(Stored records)
§ §
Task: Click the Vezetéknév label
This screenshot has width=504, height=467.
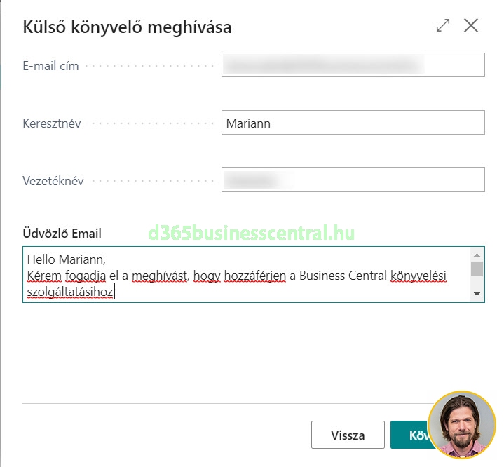Action: [53, 181]
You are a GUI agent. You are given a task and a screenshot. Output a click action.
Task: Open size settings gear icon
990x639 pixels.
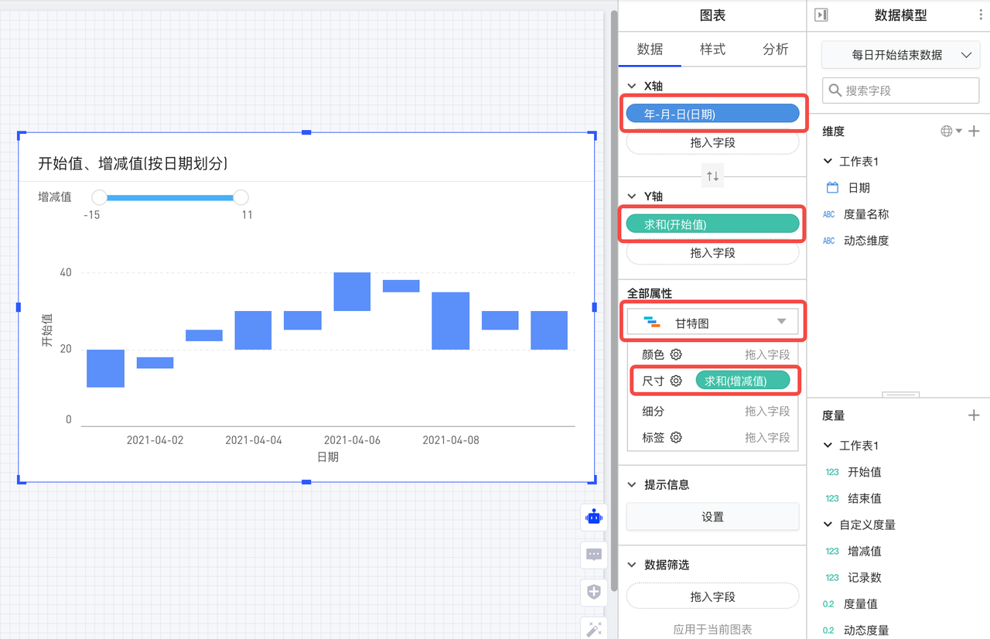tap(676, 381)
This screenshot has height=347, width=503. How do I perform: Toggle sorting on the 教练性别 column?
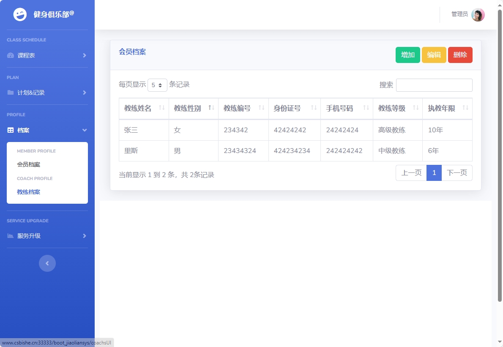pos(211,108)
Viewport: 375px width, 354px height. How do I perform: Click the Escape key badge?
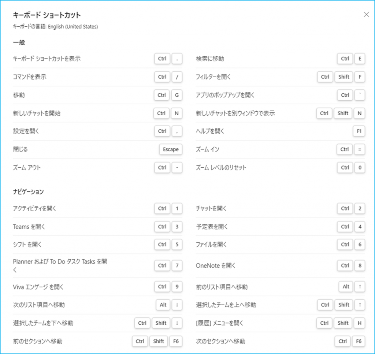[x=171, y=149]

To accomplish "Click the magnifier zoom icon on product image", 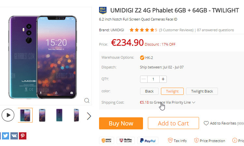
§ §
:: Task item ::
The data above must be written out again without alteration, and the pictures in them must be excluded.

:: Completed exercise ::
Task: Click the Vezetéknév label
This screenshot has width=504, height=467.
Action: [53, 181]
You are a GUI agent. You are given a task and a screenshot. Output a click action.
Task: Open size settings gear icon
990x639 pixels.
tap(676, 381)
This screenshot has height=347, width=503. How do I perform: Toggle sorting on the 教练性别 column?
pos(211,108)
Viewport: 375px width, 354px height. How do I perform: Click the Escape key badge?
[x=171, y=149]

To accomplish "Click the magnifier zoom icon on product image", 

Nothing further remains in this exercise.